魂エネルギーを魔力に変換することを“魔力変換”。その魔力に属性変換することを“性質変化”、更に形状を変化させることを“形質変化”というらしい。
ちなみに魔法には、初級・中級・上級・高級・極級・特級・絶級までの威力階級がある。
国お抱えの筆頭魔導師レベルなら、高級よくて極級を使える者もいるらしい。また、絶級は保険級とも言われており、発動した者は未だ、かつて英雄と呼ばれた三人のリーダーのみ…つまり一人である。
「捕まらないわね!ああもうっ!面倒ね!」
女子の一人が地面を凍らせる。尚、自分たちは魔力量はかなり多いいようで、魔力制御さえ上手く出来れば急成長もあり得るそうだ。
「勇者共!まだ召喚猫一匹捕まらんのか!?…特異能力者もしっかり動かんか!!…ミラ姫、少し時間をいただきたい」
赤いダイヤが描かれた鋼の甲冑に身を包む、茶短髪に髪と同じ色の顎髭を蓄えた、屈強な男が喝をいれに来た。
ミラさんを連れて建物の裏側にまわる。
「おい!草薙だったか?お前も手伝えよ!」
「ん、あぁ…」
少年…もとい草薙神威が面倒くさそうに黒猫に指を向けて軽く指を回した。
すると、黒猫が急に千鳥足になってふらついた。
「もう弱ってたんだろ…俺は必要ないな」
「え!?ああ、勝手にしとけよ」
まぁ、三半規管を突いたから、あとは簡単だろう。
黒猫を追いかけるクラスメイトは中々見物だが、当然こちらも白い目で見られる…まぁ構わないけどな。
「それはそうと…何の話しをしてるのか、な?」
草薙が自身の魔法を用いて、建物の裏側にまわったミラさんたちの話しを盗み聞く。
「どうしたの?サハリ」
「あと2ヶ月しかないですが…彼らは砲台くらいには使えるようになりますかね?」
「サハリ・エスト、口が過ぎますよ?」
「…剣闘国家パイオンが既に国境に砦を築いているとの情報が入りました。そう近くない内に確実に衝突は起きるでしょう…いくら前線がムリでも、砲台くらいにはなってもらわないと召喚した意味がないのではないですか!?」
「…召喚した意味を貴方が問うのですか?」
憤慨気味に進言するサハリにミラが怒り気味に聞く。
「し、失礼しました…出過ぎたことを言いました」
「いいのです、それより今は海洋国家エリュトロンの大臣が来てますから、粗相のないように」
「はっ!」
そう言われたサハリはきびしを返して聖堂から去っていく。
そして俺たちも、黒猫…召喚猫を捕まえたので、しばし自由時間になった。
俺の音魔法だが、随分と多目的に使える。
さっきの召喚猫の時のように、三半規管を揺らすことで歩行困難にさせることも可能だったし、音を拾うことで一定距離なら盗聴も可能、また音で距離を測ることも可能だ。この他にも色々試してはいるが、対人目的に使えるものはまだ試せてない。

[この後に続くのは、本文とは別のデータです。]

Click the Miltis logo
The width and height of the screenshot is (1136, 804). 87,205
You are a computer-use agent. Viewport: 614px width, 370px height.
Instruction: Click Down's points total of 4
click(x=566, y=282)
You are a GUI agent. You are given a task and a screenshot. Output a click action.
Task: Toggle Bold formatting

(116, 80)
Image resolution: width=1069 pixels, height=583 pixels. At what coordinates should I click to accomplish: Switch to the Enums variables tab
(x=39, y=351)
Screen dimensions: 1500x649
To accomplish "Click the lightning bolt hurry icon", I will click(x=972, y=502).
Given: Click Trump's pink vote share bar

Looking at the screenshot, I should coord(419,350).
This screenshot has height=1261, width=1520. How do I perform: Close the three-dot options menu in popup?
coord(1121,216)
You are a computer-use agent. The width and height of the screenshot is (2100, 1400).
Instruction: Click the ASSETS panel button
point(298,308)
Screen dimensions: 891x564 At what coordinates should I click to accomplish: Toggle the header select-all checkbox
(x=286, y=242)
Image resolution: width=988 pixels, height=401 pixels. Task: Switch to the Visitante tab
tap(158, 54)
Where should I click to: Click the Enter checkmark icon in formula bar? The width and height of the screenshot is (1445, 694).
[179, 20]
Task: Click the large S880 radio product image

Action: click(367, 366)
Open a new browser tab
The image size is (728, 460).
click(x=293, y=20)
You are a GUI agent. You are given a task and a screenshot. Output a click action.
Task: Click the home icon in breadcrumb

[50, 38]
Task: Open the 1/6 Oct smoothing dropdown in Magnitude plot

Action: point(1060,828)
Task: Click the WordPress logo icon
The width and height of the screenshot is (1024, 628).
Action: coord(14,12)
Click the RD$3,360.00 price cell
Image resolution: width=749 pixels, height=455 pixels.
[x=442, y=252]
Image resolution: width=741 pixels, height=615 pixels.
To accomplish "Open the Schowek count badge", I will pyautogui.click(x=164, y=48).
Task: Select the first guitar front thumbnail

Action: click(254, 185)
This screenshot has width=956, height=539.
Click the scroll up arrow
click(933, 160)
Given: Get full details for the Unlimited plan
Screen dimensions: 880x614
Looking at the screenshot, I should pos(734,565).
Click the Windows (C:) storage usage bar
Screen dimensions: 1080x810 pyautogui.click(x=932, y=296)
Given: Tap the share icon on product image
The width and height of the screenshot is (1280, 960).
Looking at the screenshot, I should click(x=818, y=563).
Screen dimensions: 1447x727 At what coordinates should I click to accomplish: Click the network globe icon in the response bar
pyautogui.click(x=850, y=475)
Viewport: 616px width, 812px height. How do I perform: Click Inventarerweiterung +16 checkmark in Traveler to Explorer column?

ちなみにクラスに四人しかいない特異能力者だが、あと三人は…学級委員長の南野、学年一の秀才の剣崎、クラス一の美少女の八百だ。
南野は太陽に纏わることらしい。
剣崎は本と文字を用いるらしい。
八百は転移、空間圧縮らしい。
らしいというのも、ハッキリと能力を知っていないからだが…ちなみに八百さんの魔法は空間魔法とは少し違うらしく、帰る手段にはなり得ない。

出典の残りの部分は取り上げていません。